Nothing in the records should change; write them all out again.

BEGIN Information provided

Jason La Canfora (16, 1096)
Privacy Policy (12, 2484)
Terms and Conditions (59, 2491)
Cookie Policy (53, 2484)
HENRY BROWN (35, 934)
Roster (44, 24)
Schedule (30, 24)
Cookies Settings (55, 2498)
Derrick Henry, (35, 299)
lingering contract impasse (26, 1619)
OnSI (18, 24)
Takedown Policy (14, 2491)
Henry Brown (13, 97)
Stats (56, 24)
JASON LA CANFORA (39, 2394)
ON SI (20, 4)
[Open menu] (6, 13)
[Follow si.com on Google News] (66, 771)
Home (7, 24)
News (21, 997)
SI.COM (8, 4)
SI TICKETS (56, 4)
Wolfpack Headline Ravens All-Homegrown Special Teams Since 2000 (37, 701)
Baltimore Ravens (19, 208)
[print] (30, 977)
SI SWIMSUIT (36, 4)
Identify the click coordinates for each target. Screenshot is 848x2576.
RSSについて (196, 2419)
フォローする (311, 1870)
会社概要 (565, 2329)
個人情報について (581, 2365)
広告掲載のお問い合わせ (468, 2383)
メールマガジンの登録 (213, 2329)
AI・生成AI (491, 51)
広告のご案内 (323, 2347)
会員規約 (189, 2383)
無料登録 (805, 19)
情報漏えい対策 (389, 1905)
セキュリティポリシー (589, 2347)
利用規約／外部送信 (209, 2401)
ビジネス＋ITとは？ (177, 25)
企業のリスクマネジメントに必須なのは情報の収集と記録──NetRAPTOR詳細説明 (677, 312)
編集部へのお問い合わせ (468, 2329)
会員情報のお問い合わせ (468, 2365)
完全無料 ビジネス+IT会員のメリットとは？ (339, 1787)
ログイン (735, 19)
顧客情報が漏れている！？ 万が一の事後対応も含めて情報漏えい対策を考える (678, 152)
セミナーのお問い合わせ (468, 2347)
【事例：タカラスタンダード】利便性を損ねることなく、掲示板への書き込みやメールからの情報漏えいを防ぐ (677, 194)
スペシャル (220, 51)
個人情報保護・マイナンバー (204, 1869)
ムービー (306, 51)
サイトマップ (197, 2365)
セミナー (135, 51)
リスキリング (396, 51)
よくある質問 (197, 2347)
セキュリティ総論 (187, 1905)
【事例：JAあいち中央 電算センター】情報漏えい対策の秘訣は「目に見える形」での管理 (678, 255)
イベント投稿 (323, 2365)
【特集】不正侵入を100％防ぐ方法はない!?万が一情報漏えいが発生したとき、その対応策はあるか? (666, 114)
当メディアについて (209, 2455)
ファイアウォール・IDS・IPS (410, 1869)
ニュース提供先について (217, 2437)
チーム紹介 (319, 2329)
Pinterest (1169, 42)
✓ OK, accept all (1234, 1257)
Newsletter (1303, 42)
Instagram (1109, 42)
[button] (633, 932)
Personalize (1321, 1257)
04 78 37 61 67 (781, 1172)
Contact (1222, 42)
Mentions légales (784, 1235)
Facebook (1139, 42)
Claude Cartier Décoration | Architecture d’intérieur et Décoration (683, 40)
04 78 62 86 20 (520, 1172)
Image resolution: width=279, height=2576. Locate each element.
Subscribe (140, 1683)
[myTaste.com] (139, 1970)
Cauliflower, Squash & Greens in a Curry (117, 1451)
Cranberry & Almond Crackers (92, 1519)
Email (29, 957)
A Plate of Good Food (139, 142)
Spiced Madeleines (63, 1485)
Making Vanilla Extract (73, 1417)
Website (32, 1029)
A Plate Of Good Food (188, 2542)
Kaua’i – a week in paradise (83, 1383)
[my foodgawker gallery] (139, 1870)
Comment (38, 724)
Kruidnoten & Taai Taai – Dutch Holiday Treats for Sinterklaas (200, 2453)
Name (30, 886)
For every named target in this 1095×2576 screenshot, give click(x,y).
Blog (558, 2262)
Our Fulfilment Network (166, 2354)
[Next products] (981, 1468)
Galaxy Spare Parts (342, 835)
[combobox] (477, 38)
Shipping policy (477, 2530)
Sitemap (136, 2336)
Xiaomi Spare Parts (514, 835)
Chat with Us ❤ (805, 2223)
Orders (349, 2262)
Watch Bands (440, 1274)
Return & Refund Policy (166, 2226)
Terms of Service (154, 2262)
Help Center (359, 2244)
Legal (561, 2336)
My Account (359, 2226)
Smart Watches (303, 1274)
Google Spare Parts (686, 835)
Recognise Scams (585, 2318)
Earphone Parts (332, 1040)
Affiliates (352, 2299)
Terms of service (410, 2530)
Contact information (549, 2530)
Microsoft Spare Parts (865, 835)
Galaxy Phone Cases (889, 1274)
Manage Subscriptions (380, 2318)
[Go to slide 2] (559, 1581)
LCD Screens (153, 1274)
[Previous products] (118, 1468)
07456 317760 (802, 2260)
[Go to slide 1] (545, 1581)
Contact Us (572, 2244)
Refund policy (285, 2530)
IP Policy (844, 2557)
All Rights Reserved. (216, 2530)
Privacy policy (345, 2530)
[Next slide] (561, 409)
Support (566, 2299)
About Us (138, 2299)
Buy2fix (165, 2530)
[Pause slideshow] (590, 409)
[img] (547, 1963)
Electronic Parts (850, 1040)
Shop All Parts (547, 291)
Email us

END Information provided

* [Answer section]:
Jason La Canfora (16, 1096)
Privacy Policy (12, 2484)
Terms and Conditions (59, 2491)
Cookie Policy (53, 2484)
HENRY BROWN (35, 934)
Roster (44, 24)
Schedule (30, 24)
Cookies Settings (55, 2498)
Derrick Henry, (35, 299)
lingering contract impasse (26, 1619)
OnSI (18, 24)
Takedown Policy (14, 2491)
Henry Brown (13, 97)
Stats (56, 24)
JASON LA CANFORA (39, 2394)
ON SI (20, 4)
[Open menu] (6, 13)
[Follow si.com on Google News] (66, 771)
Home (7, 24)
News (21, 997)
SI.COM (8, 4)
SI TICKETS (56, 4)
Wolfpack Headline Ravens All-Homegrown Special Teams Since 2000 (37, 701)
Baltimore Ravens (19, 208)
[print] (30, 977)
SI SWIMSUIT (36, 4)
Identify the click coordinates for each target. Screenshot is 848x2576.
RSSについて (196, 2419)
フォローする (311, 1870)
会社概要 (565, 2329)
個人情報について (581, 2365)
広告掲載のお問い合わせ (468, 2383)
メールマガジンの登録 (213, 2329)
AI・生成AI (491, 51)
広告のご案内 (323, 2347)
会員規約 (189, 2383)
無料登録 (805, 19)
情報漏えい対策 (389, 1905)
セキュリティポリシー (589, 2347)
利用規約／外部送信 (209, 2401)
ビジネス＋ITとは？ (177, 25)
企業のリスクマネジメントに必須なのは情報の収集と記録──NetRAPTOR詳細説明 (677, 312)
編集部へのお問い合わせ (468, 2329)
会員情報のお問い合わせ (468, 2365)
完全無料 ビジネス+IT会員のメリットとは？ (339, 1787)
ログイン (735, 19)
顧客情報が漏れている！？ 万が一の事後対応も含めて情報漏えい対策を考える (678, 152)
セミナーのお問い合わせ (468, 2347)
【事例：タカラスタンダード】利便性を損ねることなく、掲示板への書き込みやメールからの情報漏えいを防ぐ (677, 194)
スペシャル (220, 51)
個人情報保護・マイナンバー (204, 1869)
ムービー (306, 51)
サイトマップ (197, 2365)
セミナー (135, 51)
リスキリング (396, 51)
よくある質問 (197, 2347)
セキュリティ総論 (187, 1905)
【事例：JAあいち中央 電算センター】情報漏えい対策の秘訣は「目に見える形」での管理 (678, 255)
イベント投稿 (323, 2365)
【特集】不正侵入を100％防ぐ方法はない!?万が一情報漏えいが発生したとき、その対応策はあるか? (666, 114)
当メディアについて (209, 2455)
ファイアウォール・IDS・IPS (410, 1869)
ニュース提供先について (217, 2437)
チーム紹介 (319, 2329)
Pinterest (1169, 42)
✓ OK, accept all (1234, 1257)
Newsletter (1303, 42)
Instagram (1109, 42)
[button] (633, 932)
Personalize (1321, 1257)
04 78 37 61 67 (781, 1172)
Contact (1222, 42)
Mentions légales (784, 1235)
Facebook (1139, 42)
Claude Cartier Décoration | Architecture d’intérieur et Décoration (683, 40)
04 78 62 86 20 (520, 1172)
Image resolution: width=279, height=2576. Locate each element.
Subscribe (140, 1683)
[myTaste.com] (139, 1970)
Cauliflower, Squash & Greens in a Curry (117, 1451)
Cranberry & Almond Crackers (92, 1519)
Email (29, 957)
A Plate of Good Food (139, 142)
Spiced Madeleines (63, 1485)
Making Vanilla Extract (73, 1417)
Website (32, 1029)
A Plate Of Good Food (188, 2542)
Kaua’i – a week in paradise (83, 1383)
[my foodgawker gallery] (139, 1870)
Comment (38, 724)
Kruidnoten & Taai Taai – Dutch Holiday Treats for Sinterklaas (200, 2453)
Name (30, 886)
For every named target in this 1095×2576 screenshot, give click(x,y).
Blog (558, 2262)
Our Fulfilment Network (166, 2354)
[Next products] (981, 1468)
Galaxy Spare Parts (342, 835)
[combobox] (477, 38)
Shipping policy (477, 2530)
Sitemap (136, 2336)
Xiaomi Spare Parts (514, 835)
Chat with Us ❤ (805, 2223)
Orders (349, 2262)
Watch Bands (440, 1274)
Return & Refund Policy (166, 2226)
Terms of Service (154, 2262)
Help Center (359, 2244)
Legal (561, 2336)
My Account (359, 2226)
Smart Watches (303, 1274)
Google Spare Parts (686, 835)
Recognise Scams (585, 2318)
Earphone Parts (332, 1040)
Affiliates (352, 2299)
Terms of service (410, 2530)
Contact information (549, 2530)
Microsoft Spare Parts (865, 835)
Galaxy Phone Cases (889, 1274)
Manage Subscriptions (380, 2318)
[Go to slide 2] (559, 1581)
LCD Screens (153, 1274)
[Previous products] (118, 1468)
07456 317760 (802, 2260)
[Go to slide 1] (545, 1581)
Contact Us (572, 2244)
Refund policy (285, 2530)
IP Policy (844, 2557)
All Rights Reserved. (216, 2530)
Privacy policy (345, 2530)
[Next slide] (561, 409)
Support (566, 2299)
About Us (138, 2299)
Buy2fix (165, 2530)
[Pause slideshow] (590, 409)
[img] (547, 1963)
Electronic Parts (850, 1040)
Shop All Parts (547, 291)
Email us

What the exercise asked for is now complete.